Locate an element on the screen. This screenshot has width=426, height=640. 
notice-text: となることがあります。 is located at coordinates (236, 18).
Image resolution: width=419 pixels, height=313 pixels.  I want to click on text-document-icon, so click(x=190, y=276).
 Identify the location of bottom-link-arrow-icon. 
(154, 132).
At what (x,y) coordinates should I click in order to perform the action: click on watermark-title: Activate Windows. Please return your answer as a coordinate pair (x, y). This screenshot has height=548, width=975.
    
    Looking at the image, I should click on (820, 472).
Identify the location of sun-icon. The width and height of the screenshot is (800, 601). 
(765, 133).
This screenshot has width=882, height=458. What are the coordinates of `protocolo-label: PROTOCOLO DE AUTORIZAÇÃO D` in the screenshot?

> _What the task asks_
Change "screenshot" to "screen capture" throughout the material, starting with the line containing "Identify the location of bottom-link-arrow-icon." and continuing through the end of the material, and reproduce only those lines with all else unchanged.

> _Answer for this exercise_
 Identify the location of bottom-link-arrow-icon. 
(154, 132).
At what (x,y) coordinates should I click in order to perform the action: click on watermark-title: Activate Windows. Please return your answer as a coordinate pair (x, y). This screen capture has height=548, width=975.
    
    Looking at the image, I should click on (820, 472).
Identify the location of sun-icon. The width and height of the screen capture is (800, 601). 
(765, 133).
This screen capture has width=882, height=458. What are the coordinates of `protocolo-label: PROTOCOLO DE AUTORIZAÇÃO D` in the screen capture?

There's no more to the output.